Content starts

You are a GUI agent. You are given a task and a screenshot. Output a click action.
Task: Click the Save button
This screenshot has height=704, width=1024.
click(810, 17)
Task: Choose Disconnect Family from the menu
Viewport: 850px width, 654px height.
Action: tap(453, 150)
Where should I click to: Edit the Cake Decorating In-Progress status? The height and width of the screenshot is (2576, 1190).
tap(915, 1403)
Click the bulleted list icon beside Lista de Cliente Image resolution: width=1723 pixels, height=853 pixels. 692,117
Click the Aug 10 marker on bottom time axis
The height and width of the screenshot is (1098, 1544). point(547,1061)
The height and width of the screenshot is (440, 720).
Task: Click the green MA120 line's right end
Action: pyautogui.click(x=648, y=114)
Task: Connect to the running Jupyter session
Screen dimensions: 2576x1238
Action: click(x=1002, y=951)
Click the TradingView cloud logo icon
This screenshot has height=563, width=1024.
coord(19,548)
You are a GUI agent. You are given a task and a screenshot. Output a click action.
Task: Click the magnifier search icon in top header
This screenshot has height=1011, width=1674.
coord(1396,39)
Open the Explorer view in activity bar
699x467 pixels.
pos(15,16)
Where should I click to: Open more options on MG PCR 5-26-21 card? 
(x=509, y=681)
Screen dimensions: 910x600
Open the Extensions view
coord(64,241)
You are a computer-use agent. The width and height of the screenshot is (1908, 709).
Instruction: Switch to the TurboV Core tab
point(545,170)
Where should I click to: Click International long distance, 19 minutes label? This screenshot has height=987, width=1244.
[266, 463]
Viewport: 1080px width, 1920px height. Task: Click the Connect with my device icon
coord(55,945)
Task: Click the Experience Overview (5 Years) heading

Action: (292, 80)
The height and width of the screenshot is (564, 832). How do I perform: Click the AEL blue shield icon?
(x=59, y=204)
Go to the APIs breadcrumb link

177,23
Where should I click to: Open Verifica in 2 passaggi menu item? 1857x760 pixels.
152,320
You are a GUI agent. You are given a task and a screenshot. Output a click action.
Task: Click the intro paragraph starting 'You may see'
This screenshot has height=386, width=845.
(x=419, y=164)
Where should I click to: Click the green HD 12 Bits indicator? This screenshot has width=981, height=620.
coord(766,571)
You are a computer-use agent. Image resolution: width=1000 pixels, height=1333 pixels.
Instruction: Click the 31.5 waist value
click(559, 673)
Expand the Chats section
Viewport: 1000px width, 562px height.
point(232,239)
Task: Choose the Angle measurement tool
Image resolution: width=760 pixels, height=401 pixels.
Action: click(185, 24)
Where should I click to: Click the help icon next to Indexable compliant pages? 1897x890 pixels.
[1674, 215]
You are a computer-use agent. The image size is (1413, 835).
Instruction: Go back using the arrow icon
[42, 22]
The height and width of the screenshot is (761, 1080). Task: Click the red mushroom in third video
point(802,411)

Content ends

Find the word "Choose" in the entries. Copy each line that holds it.

Answer box =>
Task: Choose Disconnect Family from the menu
Task: Choose the Angle measurement tool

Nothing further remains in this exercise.